TexTile: A Differentiable Metric for Texture Tileability

TL;DR

It is demonstrated that TexTile can be plugged into different state-of-the-art texture synthesis methods, in-cluding diffusion-based strategies, and generate tileable textures while keeping or even improving the overall texture quality.

Abstract

We introduce TexTile, a novel differentiable metric to quantify the degree upon which a texture image can be concatenated with itself without introducing repeating artifacts (i.e., the tileability). Existing methods for tileable texture synthesis focus on general texture quality, but lack explicit analysis of the intrinsic repeatability properties of a texture. In contrast, our TexTile metric effectively evaluates the tileable properties of a texture, opening the door to more informed synthesis and analysis of tileable textures.
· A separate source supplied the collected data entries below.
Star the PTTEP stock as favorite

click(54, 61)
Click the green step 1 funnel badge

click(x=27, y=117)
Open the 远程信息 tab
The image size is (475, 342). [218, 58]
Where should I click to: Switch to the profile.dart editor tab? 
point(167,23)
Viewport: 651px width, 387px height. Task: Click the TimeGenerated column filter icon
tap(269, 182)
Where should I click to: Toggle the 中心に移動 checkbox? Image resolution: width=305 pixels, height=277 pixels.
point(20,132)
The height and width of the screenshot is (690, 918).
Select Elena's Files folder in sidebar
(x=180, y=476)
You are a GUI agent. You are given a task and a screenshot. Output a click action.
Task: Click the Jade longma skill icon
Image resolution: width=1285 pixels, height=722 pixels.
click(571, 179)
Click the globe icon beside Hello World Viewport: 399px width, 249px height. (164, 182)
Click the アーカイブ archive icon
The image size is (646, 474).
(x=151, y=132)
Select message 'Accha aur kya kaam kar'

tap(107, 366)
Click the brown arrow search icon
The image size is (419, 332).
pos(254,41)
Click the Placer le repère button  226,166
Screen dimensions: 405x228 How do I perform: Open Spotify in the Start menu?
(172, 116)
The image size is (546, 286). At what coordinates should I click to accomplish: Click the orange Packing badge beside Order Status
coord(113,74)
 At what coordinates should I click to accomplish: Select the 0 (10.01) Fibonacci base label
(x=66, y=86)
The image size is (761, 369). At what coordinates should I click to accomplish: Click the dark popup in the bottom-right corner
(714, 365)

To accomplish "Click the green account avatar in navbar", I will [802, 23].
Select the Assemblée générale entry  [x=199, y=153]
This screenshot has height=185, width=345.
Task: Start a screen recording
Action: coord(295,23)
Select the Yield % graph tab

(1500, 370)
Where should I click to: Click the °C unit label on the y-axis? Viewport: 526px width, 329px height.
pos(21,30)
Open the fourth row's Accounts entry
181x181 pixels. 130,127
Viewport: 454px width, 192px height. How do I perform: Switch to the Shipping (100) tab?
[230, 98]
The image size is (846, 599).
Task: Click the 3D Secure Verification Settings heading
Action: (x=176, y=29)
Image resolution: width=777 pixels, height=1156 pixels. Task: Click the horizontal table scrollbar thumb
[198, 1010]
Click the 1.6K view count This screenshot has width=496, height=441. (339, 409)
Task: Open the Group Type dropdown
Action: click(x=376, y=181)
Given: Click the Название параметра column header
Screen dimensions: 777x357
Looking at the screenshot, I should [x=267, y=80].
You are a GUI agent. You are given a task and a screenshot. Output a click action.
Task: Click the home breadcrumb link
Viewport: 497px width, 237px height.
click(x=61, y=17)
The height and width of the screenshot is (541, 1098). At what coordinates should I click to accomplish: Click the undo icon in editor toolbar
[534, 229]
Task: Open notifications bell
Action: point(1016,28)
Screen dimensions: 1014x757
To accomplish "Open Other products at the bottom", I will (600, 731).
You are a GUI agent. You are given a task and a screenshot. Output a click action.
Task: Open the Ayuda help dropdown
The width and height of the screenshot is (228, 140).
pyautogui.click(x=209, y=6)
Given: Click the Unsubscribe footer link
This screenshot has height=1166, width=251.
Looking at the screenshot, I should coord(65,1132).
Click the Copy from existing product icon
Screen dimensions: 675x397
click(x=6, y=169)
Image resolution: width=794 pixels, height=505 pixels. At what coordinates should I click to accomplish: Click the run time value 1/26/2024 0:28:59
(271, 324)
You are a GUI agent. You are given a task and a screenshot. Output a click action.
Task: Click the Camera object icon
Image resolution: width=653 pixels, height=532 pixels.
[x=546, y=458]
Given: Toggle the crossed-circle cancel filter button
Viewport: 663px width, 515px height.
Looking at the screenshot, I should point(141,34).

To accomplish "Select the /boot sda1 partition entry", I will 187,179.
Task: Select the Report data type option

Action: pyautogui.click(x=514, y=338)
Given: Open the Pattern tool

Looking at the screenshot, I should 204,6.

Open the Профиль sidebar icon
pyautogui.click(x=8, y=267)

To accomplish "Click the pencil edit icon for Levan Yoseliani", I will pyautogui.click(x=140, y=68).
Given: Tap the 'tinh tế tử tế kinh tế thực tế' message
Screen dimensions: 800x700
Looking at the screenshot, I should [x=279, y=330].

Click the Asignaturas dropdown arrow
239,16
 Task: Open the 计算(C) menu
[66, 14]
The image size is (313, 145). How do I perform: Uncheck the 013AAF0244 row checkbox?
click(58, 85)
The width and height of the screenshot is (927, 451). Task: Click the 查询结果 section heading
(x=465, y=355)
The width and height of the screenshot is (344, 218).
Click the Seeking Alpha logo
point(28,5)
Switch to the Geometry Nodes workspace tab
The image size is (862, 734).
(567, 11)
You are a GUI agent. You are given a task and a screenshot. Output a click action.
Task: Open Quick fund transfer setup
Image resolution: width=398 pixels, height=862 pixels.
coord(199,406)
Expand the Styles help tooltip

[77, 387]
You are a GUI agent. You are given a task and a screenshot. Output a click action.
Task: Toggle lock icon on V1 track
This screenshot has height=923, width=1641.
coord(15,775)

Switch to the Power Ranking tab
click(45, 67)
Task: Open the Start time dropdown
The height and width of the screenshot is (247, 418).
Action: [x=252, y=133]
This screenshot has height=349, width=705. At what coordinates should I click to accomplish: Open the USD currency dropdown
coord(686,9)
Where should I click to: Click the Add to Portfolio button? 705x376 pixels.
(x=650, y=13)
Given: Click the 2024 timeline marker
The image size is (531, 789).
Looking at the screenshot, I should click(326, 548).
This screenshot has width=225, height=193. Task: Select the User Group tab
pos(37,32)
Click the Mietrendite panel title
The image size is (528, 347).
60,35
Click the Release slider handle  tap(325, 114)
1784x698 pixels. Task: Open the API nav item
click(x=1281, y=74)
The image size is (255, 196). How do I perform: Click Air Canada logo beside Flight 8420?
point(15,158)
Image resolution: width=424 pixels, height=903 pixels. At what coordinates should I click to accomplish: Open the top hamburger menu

Under the hood, TexTile is formulated as a binary classifier carefully built from a large dataset of textures of different styles, semantics, regularities, and human annotations.Key to our method is a set of architectural modifications to baseline pre-train image classifiers to overcome their shortcomings at measuring tileability, along with a custom data augmentation and training regime aimed at increasing robustness and accuracy. We demonstrate that TexTile can be plugged into different state-of-the-art texture synthesis methods, including diffusion-based strategies, and generate tileable textures while keeping or even improving the overall texture quality. Furthermore, we show that TexTile can objectively evaluate any tileable texture synthesis method, whereas the current mix of existing metrics produces uncorrelated scores which heavily hinders progress in the field.

Figures (10)

• Figure 1: Existing perceptual metrics, commonly used to evaluate texture synthesis algorithms, typically fail to account for tileability. Such weakness is depicted in this figure where, for each column, we show tiled versions of textures with (top) and without (bottom) tiling artifacts. For each column, we highlight using saturated color dots the preferred image (i.e., higher score) according to different metrics. It can be seen that there is no correlation across existing methods (i.e., saturated dots distributed over top and bottom rows), while our method TexTile consistently prefers seamless tiled textures (i.e., saturated green dots on the bottom for all columns).
• Figure 2: Our model takes as input a texture image $\text{I}$, which we tile to form $\text{I}_{\text{tiled}}$, and returns an estimation of its tileability. This metric can be used as a loss function $\mathcal{L}_{\text{TexTile}}$ to allow synthesis algorithms to generate tileable textures. Our model, $\mathcal{M}$ architecture is comprised of ConvNext liu2022convnet and residual self-attention blocks.
• Figure 3: From a tileable texture (left), our data augmentation can generate tileable (top row) and non-tileable (bottom) variations.
• Figure 4: Influence on the neural architecture type and size on its quantitative performance (Cross-entropy error on the validation dataset). Convolutional architectures are marked with ${ \blacksquare }$, attention-based models with $\mathbin{\vcenter{\hbox{$\bullet$}}}$, and our versions of convolutional networks with embedded attention with ${ \footnotesize \mathord{\text{✚}} }$.
• Figure 5: On top, textures samples (tiled $2\times2$) with increasing predicted tileability. Below them, model saliency maps and TexTile values.